Since Henry I did not leave behind a legitimate male heir, his daughter Matilda presented a claim to the throne, which was supported by her husband Zhofrey Plantagenet and the Anjou royal house. But she reigned for only one year, and then her nephew Stephen, the representative of the royal house of Blois, overthrew her from the throne. So in England the civil war began. The army of Stefan laid siege to the castle of Korf, but, despite the cruel siege that Matilda shared with the warriors, he withstood the efforts of her faithful companion and the experienced commander Baldwin de Redver. However, Matilda still lost the war, and was forced to leave the castle of Korf and go to Normandy, where her husband ruled.
These same southwestern gate. View from the castle.
Then the castle of Korf became one of the five main royal castles of England. King John (John Landless) was here kept his royal treasures. And then King Edward II was also detained here. People here were tortured, killed, and for some reason it was his king Henry VII who presented it to his mother. Henry VIII again turned him into the property of the crown. But his daughter Elizabeth the Virgin, in turn, gave Korf as a gift to her chancellor, Christopher Hutton.

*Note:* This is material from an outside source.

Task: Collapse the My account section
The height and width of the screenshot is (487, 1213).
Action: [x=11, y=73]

The impressive ruins of the North Tower.
He began by saying that ... further strengthened all the fortifications of the castle, explaining this by the fact that ahead of England there is a war with Spain. And the war really took place, only the Great Armada passed by these lands. Korf, however, remained privately owned. Then the Hatton family sold it to his family Banks, and it was not just a rich family - Sir John Banks at the court of Charles I was not someone, but the Chief Justice.
Tourists visiting the gun since Oliver Cromwell.

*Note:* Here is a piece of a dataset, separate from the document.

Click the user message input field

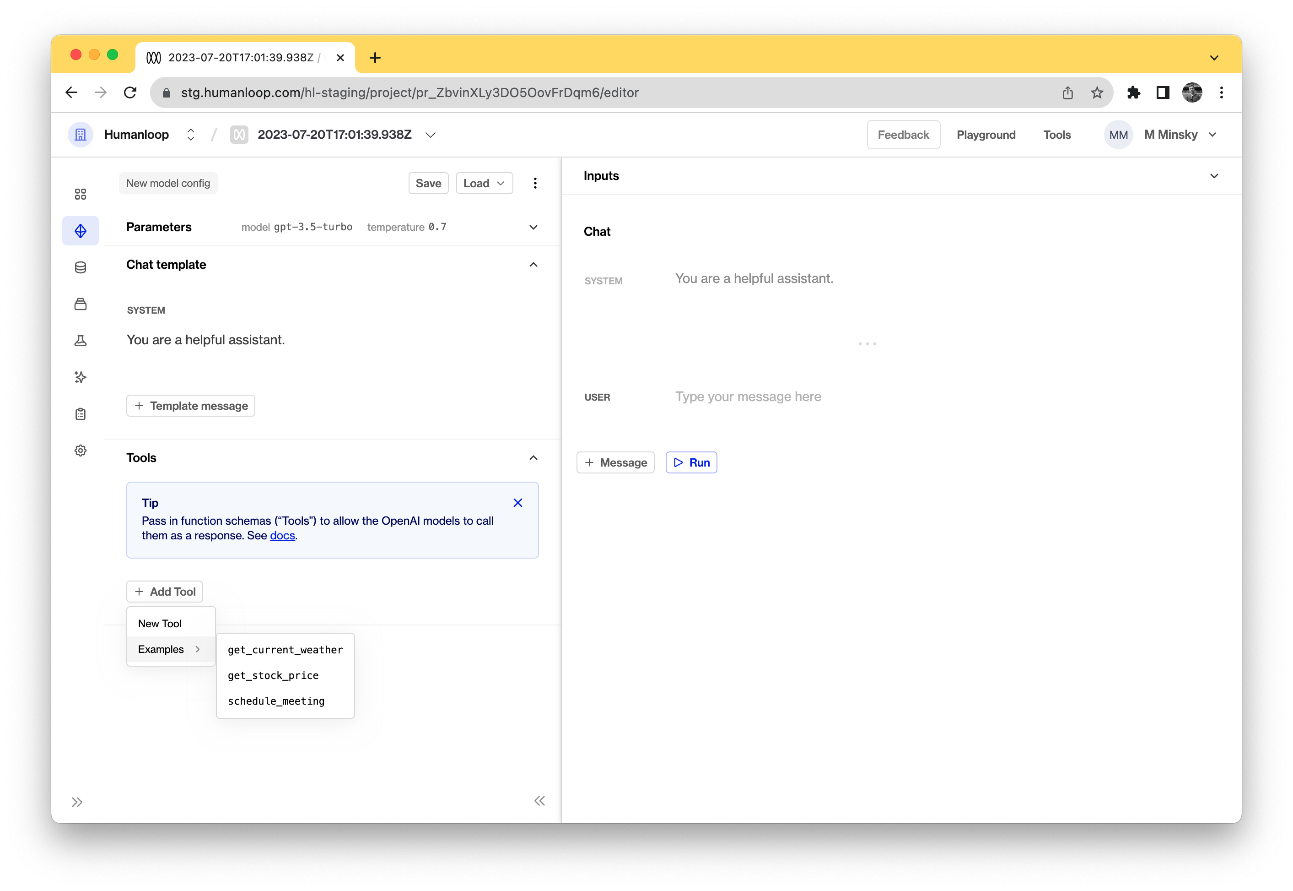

During the Second Civil War in England (1642-1651), the Banks family took the side of King Charles I and supported him against Cromwell. And it turned out that the head of the family died at that time, and his widow, brave Lady Mary Banks, along with 80 soldiers, managed to withstand two long sieges to which the castle was subjected to parliamentary troops. However, in the end, the castle still fell because of the betrayal of one of the soldiers.
And there is a legend that a royalist officer called by her name ... Cromwell, and offered to help her escape, but the resolute lady still remained in her house. As a result, Korf fell, Cromwell ordered not to spare gunpowder and blow it up. But ... the story is funny: the losing lady Banks survived before the body of Cromwell was pulled out of the grave and pulled to the gallows, Charles II returned to England under the cheering crowds of the crowd. Well, for her loyalty to the throne they returned all her lands confiscated by the decision of the parliament!
Portrait of a lady banks.
And Korf Castle - or rather what was left of it, and the land around it belonged to the Banks family right up to 1982, when the next owner, Ralph Banks, transferred the estate to the so-called National Trust, an organization that preserves the cultural heritage of Britain, so today it is an important national tourist site!
For tourists here everything you want, including a typical English cottage of the XVII century.
If someone is interested to know the history of this rather unusual, let's say, the castle and its inhabitants, then he can read a book published in English by The George Bankes, which can be buy in online stores.